Task brief: All lines of the records below that contain the word "will" must be listed.
** Records for this exercise follows **
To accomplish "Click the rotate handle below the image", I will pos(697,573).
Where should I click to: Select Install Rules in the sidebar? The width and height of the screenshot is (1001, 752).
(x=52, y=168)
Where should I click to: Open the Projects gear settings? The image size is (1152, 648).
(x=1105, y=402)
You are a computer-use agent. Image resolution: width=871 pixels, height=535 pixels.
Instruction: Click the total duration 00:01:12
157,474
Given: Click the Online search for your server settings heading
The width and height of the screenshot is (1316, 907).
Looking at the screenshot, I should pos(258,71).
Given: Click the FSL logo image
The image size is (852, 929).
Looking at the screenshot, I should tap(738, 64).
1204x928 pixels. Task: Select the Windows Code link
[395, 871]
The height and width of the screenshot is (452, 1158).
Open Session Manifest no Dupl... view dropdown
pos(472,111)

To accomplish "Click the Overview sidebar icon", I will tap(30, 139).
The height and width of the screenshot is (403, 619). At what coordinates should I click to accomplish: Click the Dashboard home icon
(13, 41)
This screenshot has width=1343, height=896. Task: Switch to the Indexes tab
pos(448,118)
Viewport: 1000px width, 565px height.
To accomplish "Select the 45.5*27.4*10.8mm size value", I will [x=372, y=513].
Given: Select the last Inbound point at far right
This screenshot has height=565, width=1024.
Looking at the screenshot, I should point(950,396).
** End of Records for this exercise **
Result for this exercise:
To accomplish "Click the rotate handle below the image", I will pos(697,573).
To accomplish "Click the Overview sidebar icon", I will tap(30, 139).
To accomplish "Select the 45.5*27.4*10.8mm size value", I will [x=372, y=513].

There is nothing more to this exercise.